June 2012:
The End of Mr. Y – Scarlett Thomas
“If you knew this book was cursed, would you read it?
When Ariel Manto uncovers a copy of The End of Mr. Y in a second hand bookstore, she can’t believe her eyes. Copies are exceedingly rare, and everyone who has ever read it – including its author, Victorian scientist Thomas Lumas – has disappeared. Ariel can’t resist the promise in the book’s history and its pages, and so steps into a thrilling adventure of time, space, love, death, and everything in between.”


December 2012:
The Night Circus – Erin Morgenstern
“In this mesmerizing debut, a competition between two magicians becomes a star-crossed love story.
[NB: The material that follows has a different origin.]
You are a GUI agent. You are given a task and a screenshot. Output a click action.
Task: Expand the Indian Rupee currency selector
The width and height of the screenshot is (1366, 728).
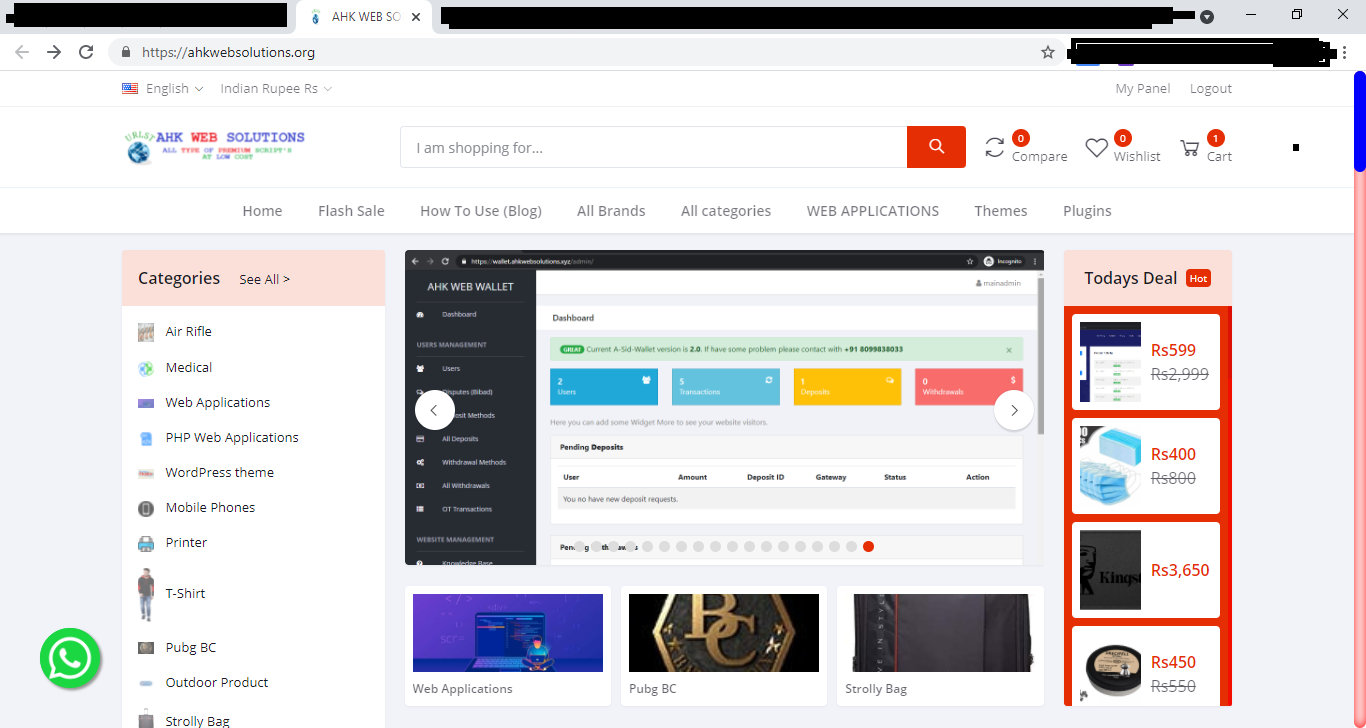pos(275,88)
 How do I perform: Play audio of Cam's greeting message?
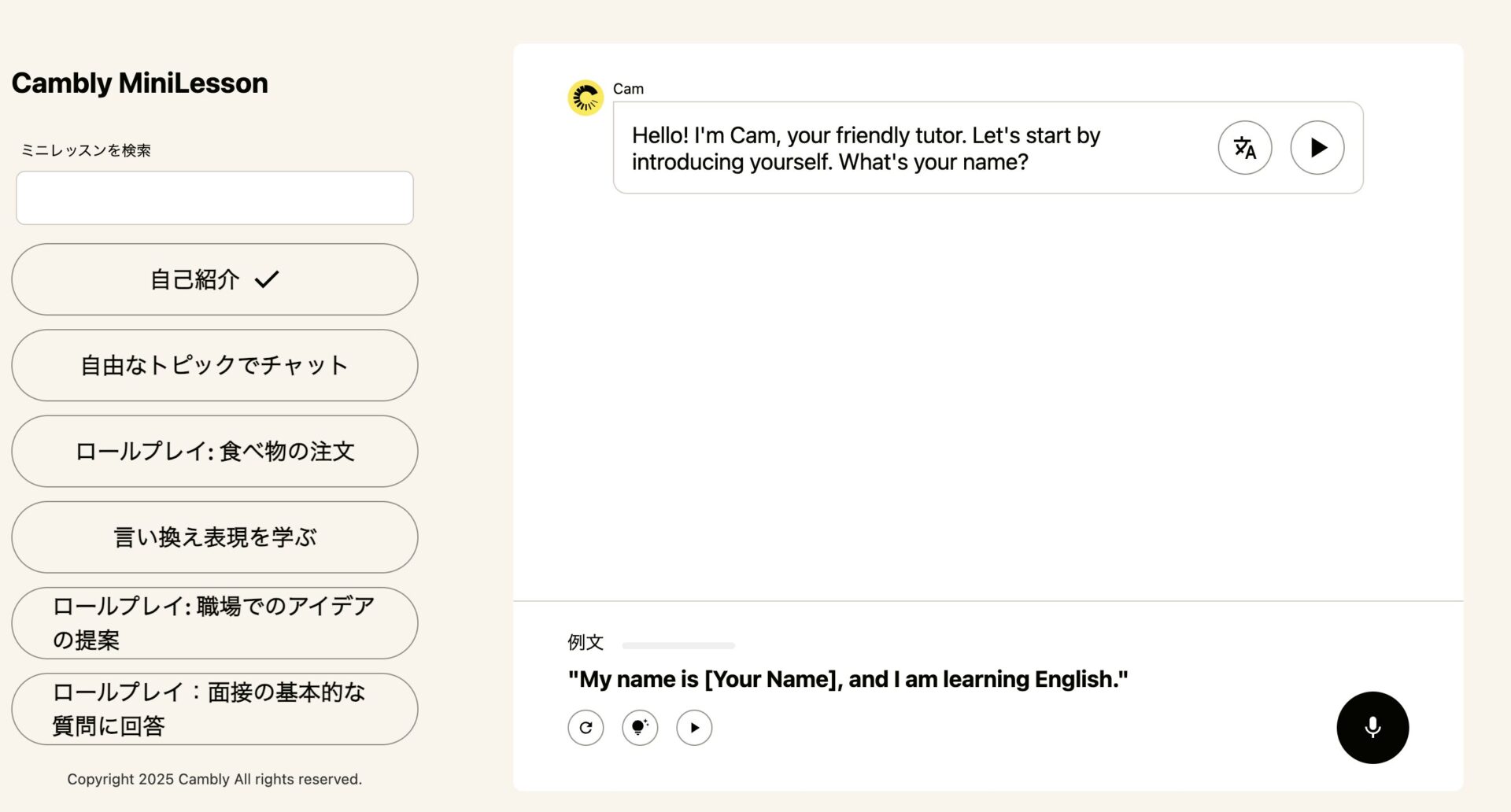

The circus arrives at night, without warning. No announcements precede it. It is simply there, when yesterday it was not. Within nocturnal black and white striped tents awaits a unique experience, a feast for the senses, where one can get lost in a maze of clouds, meander through a lush garden made of ice, stand awestruck as a tattooed contortionist folds herself into a small glass box, and gaze in wonderment at an illusionist performing impossible feats of magic.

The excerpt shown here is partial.